JAKARTA, Potretnusantara.id-Kapolri Jenderal Polisi Listyo Sigit Prabowo terus melakukan terobosan sebagai pengayom masyarakat. Dalam menyakinkan masyarakat, Kapolri terlebih dahulu melakukan perbaikan dan penegasan kepada seluruh anggotanya.
Kali ini, Kapolri meminta kepada jajaran Propam agar menindak tegas personel Polri yang terjerat kasus narkoba. Bahkan Kapolri memerintahkan propam untuk membinasakan Oknum Polsi jika ditemukan terlibat narkoba.
“Terhadap yang melakukan pidana, utamanya narkoba kalau memang sudah tidak bisa diperbaiki, kalau sudah tidak bisa dibina, ya sudah binasakan saja, yang begitu-begitu segera selesaikan,” kata Sigit dalam sambutannya saat membuka Rapat Kerja Teknis (Rakernis) Divisi Propam Polri di Gedung Rupatama Mabes Polri, Jakarta Selatan, Selasa (13/4).
Dalam kesempatan ini Kapolri menegaskan bahwa tuga Kepolisian adalan mengunkap dan menangkap bandar narkoba sehingga peredarannya tidak sampai merusak anak bangsa, untuk Kapolri mengingatkan agar tidak sekali-kali anggotanya terlibat dengan persoalan tersebut.
“Karena saya pikir kami sebagai penegak hukum yang bertugas melakukan penangkapan, pemberantasan terhadap hal seperti itu. Tapi disitu rekan-rekan juga di dalamnya yang beginian selesaikan dengan cepat,”tegasnya.
Namun untuk saat ini, Kapolri mengakui talah banyak perubahan sikap maupun perilaku dari aparat kepolisian di lapangan untuk menjadi lebih baik.
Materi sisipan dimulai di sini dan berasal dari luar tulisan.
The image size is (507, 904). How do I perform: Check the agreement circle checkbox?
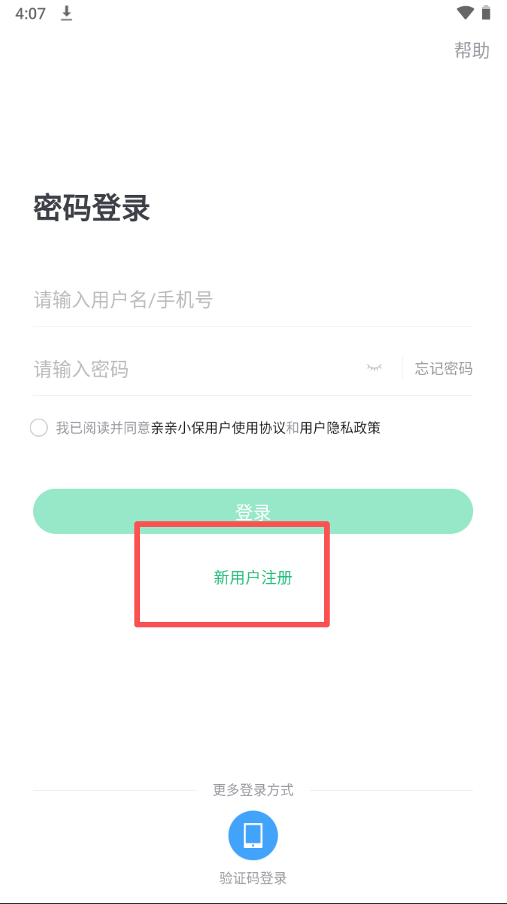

Terutama mereka yang menjadi garda terdepan dalam memberikan pelayanan kepada masyarakat.
“Saya melihat di lapangan banyak sekali perubahan yang sudah dilakukan oleh anggota, saya melihat bagaiamana rekan-rekan bekerja kerja hadir pada saat masyarakat membutuhkan kehadiran dari kepolisian pada saat siang, pada saat banjir, pada saat hujan,” ujar Sigit.
Untuk itu dia meminta kepada seluruh anggota Kepolisian untuk melakukan tugasnya dalam mengayomi masyarakat dengan baik, sehingga dengan citra Kepolisian yang baik saat ini jangan sampai rusak.
“Oleh karena itu jangan hanya gara-gara satu dua orang oknum yang melakukan pelanggaran maka 100 anggota yang sudah bersusah payah itu kemudian hilang. Ibarat hanya gara-gara nila setitik maka rusak susu sebelanga, hal seperti itu ke depan harus diperbaiki,” tutup mantan Kapolda Banten ini.